I make a point of reading as much as I can about what people (including bloggers and on-line forum posters) say about the company I work for, its products and services, as well as those of competitors (it's my job after all).
And one thing that never ceases to amaze me is how many times ordinary people will logically and systematically assess the potential value or market for a product, and declare it good or bad, based on whether it appeals to them personally.
I find that odd because if there's one thing that's obvious to me in reading it all of these opinions it is that, just like fingerprints and snowflakes, no two are exactly alike on any given topic. So what I find appealing about Product A may not be the same as what you do.
The PC market is an example -- what people mean when they say 'I want a PC' is becoming more and more different every day because, while we like to say PCs are a commodity (they have the same basic components after all) how we each use them is different -- and becoming more so I think.
And that effects our decision making criteria. Price is a consideration for almost every PC buyer but for some people it's number one and they'll opt for an entry level system for instance, that's currently somewhere around AUD$1000. But for others performance is number one and, while price is a factor, they'll choose to spend that $1000 on the video card or CPU alone. Neither is 'wrong' obviously, they're just different decisions made by different people for different reasons.
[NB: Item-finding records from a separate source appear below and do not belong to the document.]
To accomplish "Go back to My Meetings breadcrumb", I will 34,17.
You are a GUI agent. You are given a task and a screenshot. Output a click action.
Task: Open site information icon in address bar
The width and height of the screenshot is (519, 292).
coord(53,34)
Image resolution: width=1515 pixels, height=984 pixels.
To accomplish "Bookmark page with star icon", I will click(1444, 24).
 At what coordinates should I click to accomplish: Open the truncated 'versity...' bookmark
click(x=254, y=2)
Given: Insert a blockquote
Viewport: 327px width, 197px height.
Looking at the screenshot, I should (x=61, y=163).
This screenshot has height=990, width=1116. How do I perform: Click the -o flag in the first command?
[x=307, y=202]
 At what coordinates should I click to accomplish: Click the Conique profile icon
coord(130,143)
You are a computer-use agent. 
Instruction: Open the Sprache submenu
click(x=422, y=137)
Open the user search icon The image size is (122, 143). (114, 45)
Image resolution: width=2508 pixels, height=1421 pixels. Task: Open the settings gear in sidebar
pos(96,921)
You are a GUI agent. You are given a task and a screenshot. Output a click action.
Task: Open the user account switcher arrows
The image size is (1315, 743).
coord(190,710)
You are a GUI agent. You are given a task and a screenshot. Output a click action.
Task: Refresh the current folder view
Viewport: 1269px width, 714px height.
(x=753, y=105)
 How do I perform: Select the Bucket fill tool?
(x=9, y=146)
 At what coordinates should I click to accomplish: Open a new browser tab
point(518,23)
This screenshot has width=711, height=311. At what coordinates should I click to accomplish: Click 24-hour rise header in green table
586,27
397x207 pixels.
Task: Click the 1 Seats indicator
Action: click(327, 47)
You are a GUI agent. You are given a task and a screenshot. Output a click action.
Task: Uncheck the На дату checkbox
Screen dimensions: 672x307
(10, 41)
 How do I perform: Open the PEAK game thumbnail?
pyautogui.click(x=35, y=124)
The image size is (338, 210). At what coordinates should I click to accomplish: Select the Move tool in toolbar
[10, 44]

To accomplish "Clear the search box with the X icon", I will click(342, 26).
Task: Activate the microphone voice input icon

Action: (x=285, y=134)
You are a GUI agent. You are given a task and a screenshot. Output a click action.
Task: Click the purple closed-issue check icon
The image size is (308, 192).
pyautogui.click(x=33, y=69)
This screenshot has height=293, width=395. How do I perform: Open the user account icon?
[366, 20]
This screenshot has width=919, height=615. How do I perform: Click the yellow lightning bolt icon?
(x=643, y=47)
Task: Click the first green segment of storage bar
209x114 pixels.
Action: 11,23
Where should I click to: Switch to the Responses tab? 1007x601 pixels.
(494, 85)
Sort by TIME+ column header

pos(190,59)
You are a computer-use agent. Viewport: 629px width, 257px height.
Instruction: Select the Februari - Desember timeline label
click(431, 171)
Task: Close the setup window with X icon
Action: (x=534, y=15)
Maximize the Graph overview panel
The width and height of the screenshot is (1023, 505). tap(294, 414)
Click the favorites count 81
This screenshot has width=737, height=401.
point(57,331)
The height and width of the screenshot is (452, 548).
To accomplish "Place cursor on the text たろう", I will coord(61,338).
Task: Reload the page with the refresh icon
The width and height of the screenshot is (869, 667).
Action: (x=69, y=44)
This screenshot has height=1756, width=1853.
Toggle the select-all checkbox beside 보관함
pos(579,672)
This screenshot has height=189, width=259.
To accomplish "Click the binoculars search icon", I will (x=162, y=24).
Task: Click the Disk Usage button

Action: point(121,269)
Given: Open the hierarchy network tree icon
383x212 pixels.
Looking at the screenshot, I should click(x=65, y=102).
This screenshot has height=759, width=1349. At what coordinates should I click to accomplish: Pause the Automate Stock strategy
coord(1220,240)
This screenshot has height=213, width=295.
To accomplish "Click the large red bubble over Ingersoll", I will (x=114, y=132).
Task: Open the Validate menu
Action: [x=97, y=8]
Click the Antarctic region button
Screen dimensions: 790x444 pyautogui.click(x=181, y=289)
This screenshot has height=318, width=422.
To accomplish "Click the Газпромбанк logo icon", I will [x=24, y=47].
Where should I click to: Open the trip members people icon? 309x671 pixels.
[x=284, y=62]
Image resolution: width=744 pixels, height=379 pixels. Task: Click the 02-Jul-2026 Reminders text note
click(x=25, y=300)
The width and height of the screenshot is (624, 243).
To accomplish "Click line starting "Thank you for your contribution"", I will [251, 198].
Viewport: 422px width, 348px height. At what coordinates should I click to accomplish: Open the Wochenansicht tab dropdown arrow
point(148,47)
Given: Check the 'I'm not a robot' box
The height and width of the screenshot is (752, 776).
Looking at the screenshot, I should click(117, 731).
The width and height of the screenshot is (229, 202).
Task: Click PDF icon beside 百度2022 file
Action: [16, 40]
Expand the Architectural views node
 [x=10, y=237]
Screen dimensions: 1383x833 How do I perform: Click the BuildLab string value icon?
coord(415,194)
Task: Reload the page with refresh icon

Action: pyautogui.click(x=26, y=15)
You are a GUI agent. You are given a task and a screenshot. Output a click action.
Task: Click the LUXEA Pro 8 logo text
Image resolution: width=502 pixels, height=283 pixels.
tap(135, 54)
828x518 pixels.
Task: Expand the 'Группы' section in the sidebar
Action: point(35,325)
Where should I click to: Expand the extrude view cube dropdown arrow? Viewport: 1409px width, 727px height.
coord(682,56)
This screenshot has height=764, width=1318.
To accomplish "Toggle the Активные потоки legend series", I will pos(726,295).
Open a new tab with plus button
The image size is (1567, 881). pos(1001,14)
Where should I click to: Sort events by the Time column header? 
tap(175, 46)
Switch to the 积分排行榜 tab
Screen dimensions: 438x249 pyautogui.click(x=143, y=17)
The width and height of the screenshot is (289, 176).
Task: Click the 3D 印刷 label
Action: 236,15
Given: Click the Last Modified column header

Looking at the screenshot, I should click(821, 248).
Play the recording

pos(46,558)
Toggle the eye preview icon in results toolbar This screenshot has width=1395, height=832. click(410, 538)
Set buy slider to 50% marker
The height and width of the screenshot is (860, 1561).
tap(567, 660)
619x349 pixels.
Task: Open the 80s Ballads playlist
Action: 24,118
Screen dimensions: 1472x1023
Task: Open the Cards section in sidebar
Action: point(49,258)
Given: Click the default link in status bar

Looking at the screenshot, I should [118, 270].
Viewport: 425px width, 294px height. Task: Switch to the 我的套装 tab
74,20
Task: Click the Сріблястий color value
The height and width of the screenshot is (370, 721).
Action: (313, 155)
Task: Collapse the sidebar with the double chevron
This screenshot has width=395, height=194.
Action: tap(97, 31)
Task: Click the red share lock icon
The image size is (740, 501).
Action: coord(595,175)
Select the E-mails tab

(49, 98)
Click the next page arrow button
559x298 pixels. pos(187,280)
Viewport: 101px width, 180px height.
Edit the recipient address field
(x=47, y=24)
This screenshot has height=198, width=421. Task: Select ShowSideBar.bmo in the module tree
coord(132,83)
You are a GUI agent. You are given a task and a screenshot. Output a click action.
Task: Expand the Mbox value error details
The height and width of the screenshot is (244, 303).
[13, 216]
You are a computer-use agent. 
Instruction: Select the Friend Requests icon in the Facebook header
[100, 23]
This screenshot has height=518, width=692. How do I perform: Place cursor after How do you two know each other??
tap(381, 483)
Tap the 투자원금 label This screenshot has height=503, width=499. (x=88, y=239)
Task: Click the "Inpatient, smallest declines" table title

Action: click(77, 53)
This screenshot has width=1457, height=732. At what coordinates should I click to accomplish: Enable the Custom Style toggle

That sounds like common sense, but I've lost count of the number of times I've read a comment that Product A wont succeed because, for example, it has a integrated video card, or no in-built TV tuner, or a Celeron processor and 'I wouldn't buy it for that reason' -- the inference being that no-one else will either.
So, while it sounds like commonsense, I regard these opinions in much the same way people in politics regard calls to talkback radio and letters to the editor -- they're great indicators of public opinion but they're by no means the final word from the marketplace.